» **Extrait du texte**
::::::::::

Dites-le avec des fleurs

Serge Pey, l’incontournable écrivain, poète et universitaire toulousain, chantre de la poésie d’action et lauréat, fin mai, du grand prix de poésie de la Société des gens de lettres, partage l’avis de Yann Valade, et nous adresse, en guise de réponse au questionnement sur l’état de la poésie toulousaine et son enracinement, quelques lignes qui se passent de commentaires : « Pardonnez-moi / mais sachez / qu’il n’y a pas de ville plus poétique que d’autres / ni d’endroits / que la poésie n’existe pas mais que seuls les poètes existent / que l’Académie des jeux floraux n’a rien à voir avec la poésie / mais avec les fleurs […] / que la Cave Poésie porte le nom de poésie dans son nom / et cherche à l’honorer / que parfois elle y parvient […] / que le principal ennemi de la poésie est la poétisation / qu’il n’y a pas de ville propice à la poésie / ni de rue / ni de lieu / car la poésie est sans lieu / et sans temps / mais existe là uniquement où la parole / veut explorer son inconnu. »

::::::::::

» **Données présentées**
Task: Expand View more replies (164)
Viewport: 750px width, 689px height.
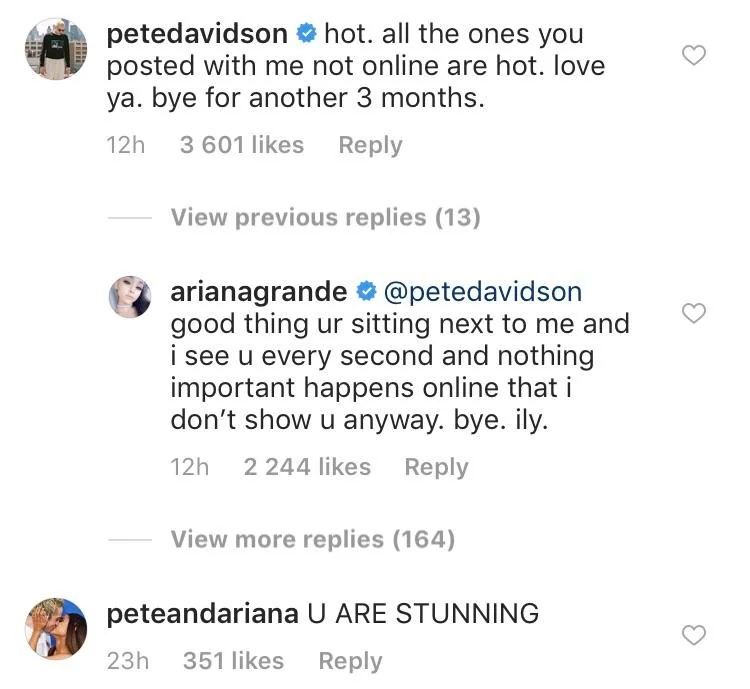Action: pyautogui.click(x=312, y=539)
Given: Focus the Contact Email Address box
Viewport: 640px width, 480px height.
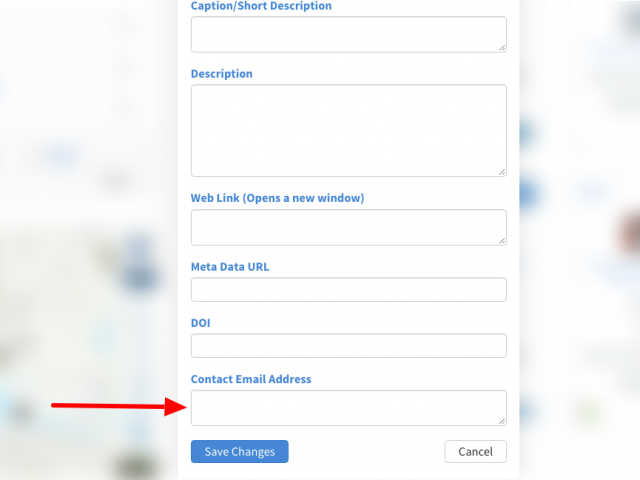Looking at the screenshot, I should point(349,408).

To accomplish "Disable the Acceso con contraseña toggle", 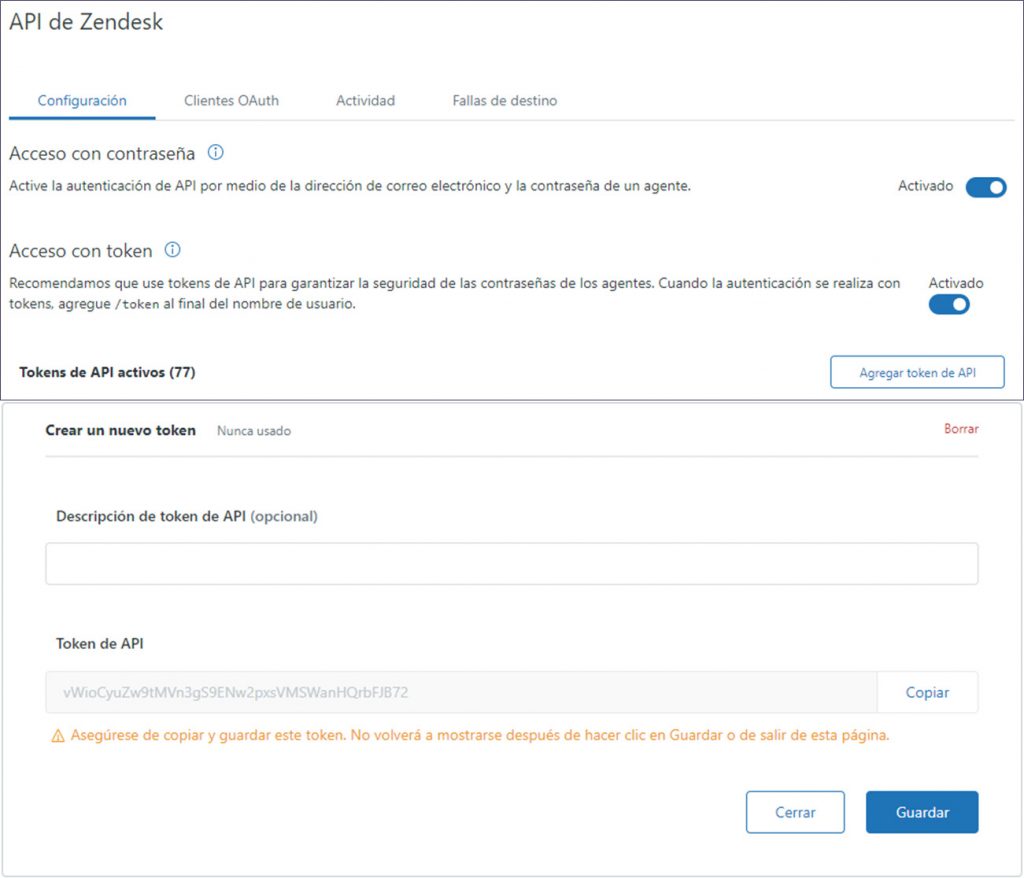I will pyautogui.click(x=985, y=187).
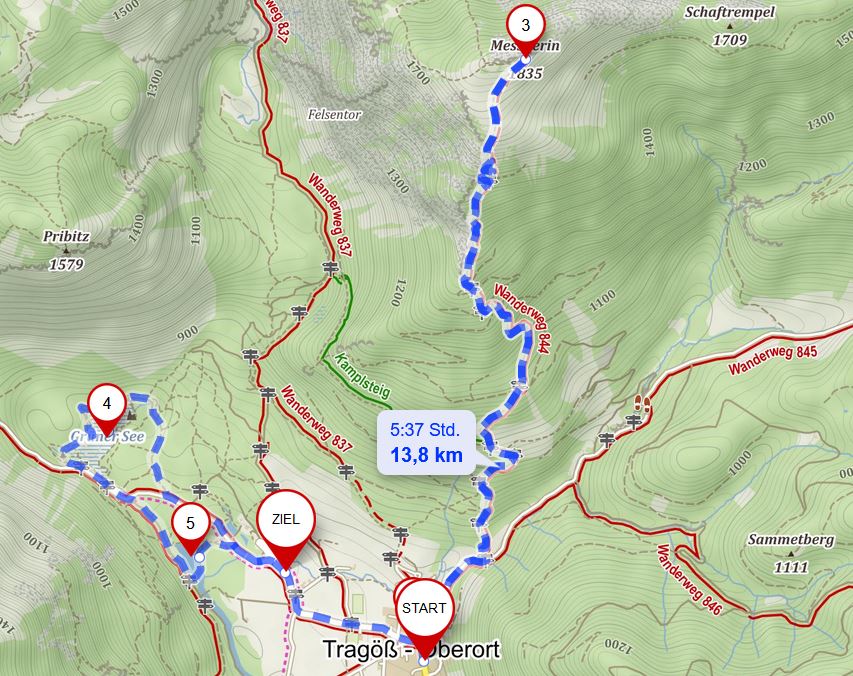This screenshot has width=853, height=676.
Task: Click the hut icon beside marker 4
Action: (131, 416)
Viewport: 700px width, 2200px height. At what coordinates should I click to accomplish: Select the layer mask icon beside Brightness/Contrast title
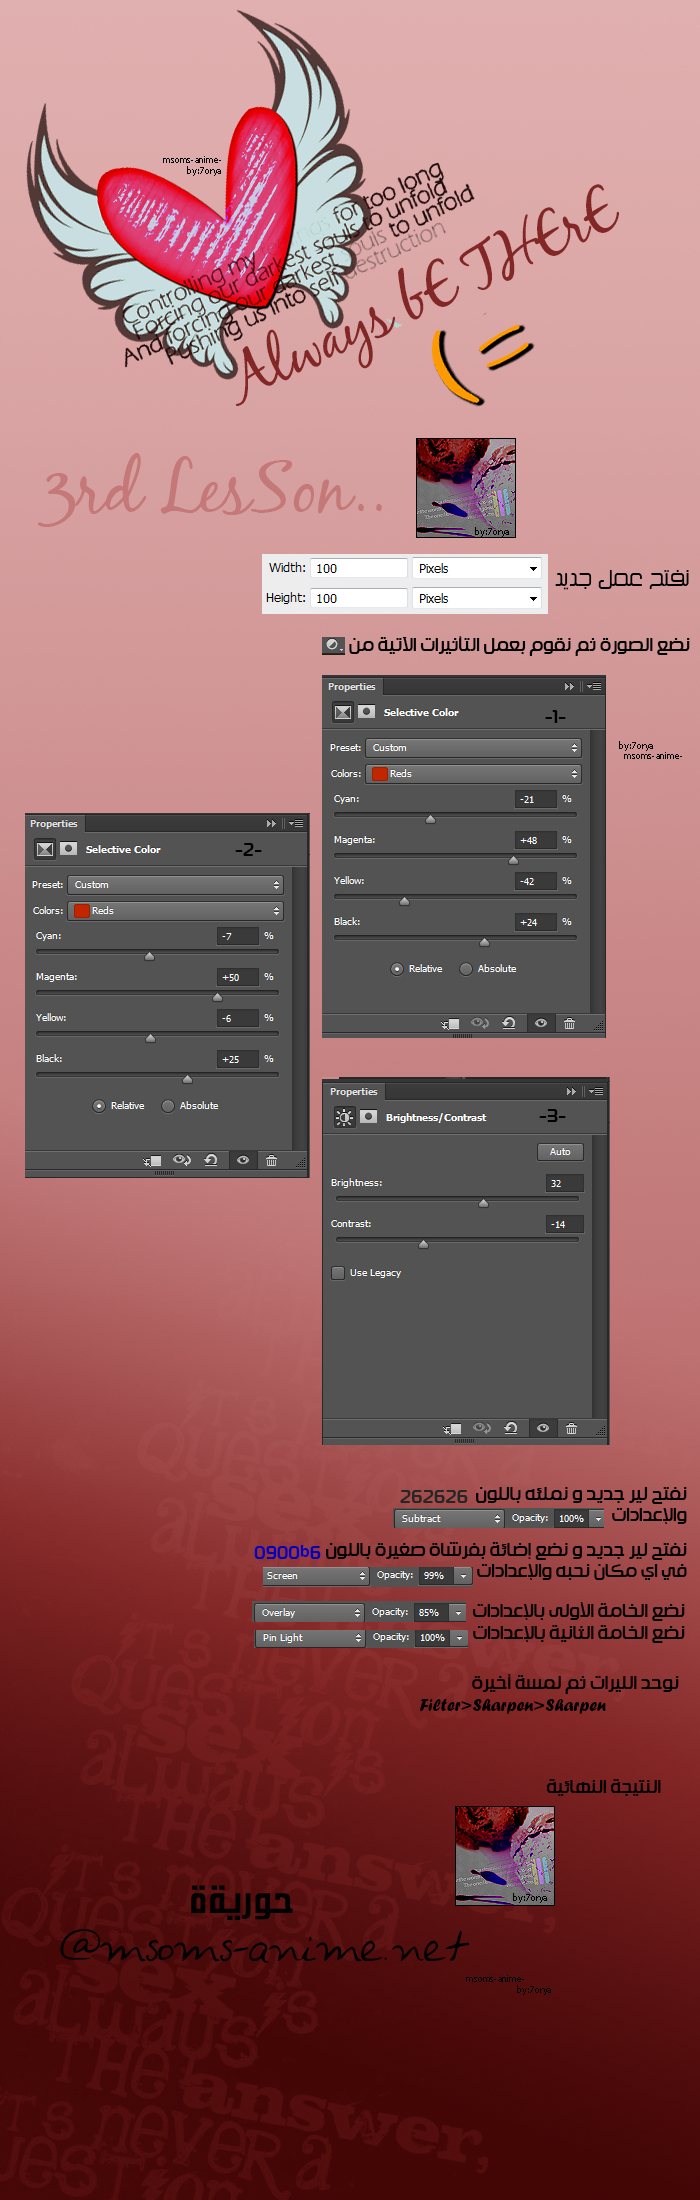point(369,1117)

::::::::::

» **Votre consigne**
Traduisez en anglais cette phrase de l'extrait sur la poésie toulousaine : « Serge Pey, l'incontournable écrivain, poète et universitaire toulousain, chantre de la poésie d'action et lauréat, fin mai, du grand prix de poésie de la Société des gens de lettres, partage l'avis de Yann Valade, et nous adresse, en guise de réponse au questionnement sur l'état de la poésie toulousaine et son enracinement, quelques lignes qui se passent de commentaires : “Pardonnez-moi / mais sachez / qu'il n'y a pas de ville plus poétique que d'autres / ni d'endroits / que la poésie n'existe pas mais que seuls les poètes existent / que l'Académie des jeux floraux n'a rien à voir avec la poésie / mais avec les fleurs […] / que la Cave Poésie porte le nom de poésie dans son nom / et cherche à l'honorer / que parfois elle y parvient […] / que le principal ennemi de la poésie est la poétisation / qu'il n'y a pas de ville propice à la poésie / ni de rue / ni de lieu / car la poésie est sans lieu / et sans temps / mais existe là uniquement où la parole / veut explorer son inconnu.” » Les données constituent un matériau distinct de l'extrait.

» **Corrigé**
Serge Pey, the essential Toulouse writer, poet and academic, champion of action poetry and winner, at the end of May, of the grand prize for poetry of the Société des gens de lettres, shares Yann Valade's view, and sends us, by way of reply to the questions about the state of Toulouse poetry and its roots, a few lines that need no commentary: "Forgive me / but know / that there is no city more poetic than others / nor any places / that poetry does not exist but only poets exist / that the Académie des jeux floraux has nothing to do with poetry / but with flowers […] / that the Cave Poésie bears the name of poetry in its name / and seeks to honor it / that sometimes it succeeds […] / that the main enemy of poetry is poeticization / that there is no city favorable to poetry / nor street / nor place / for poetry is without place / and without time / but exists only there where speech / wants to explore its unknown."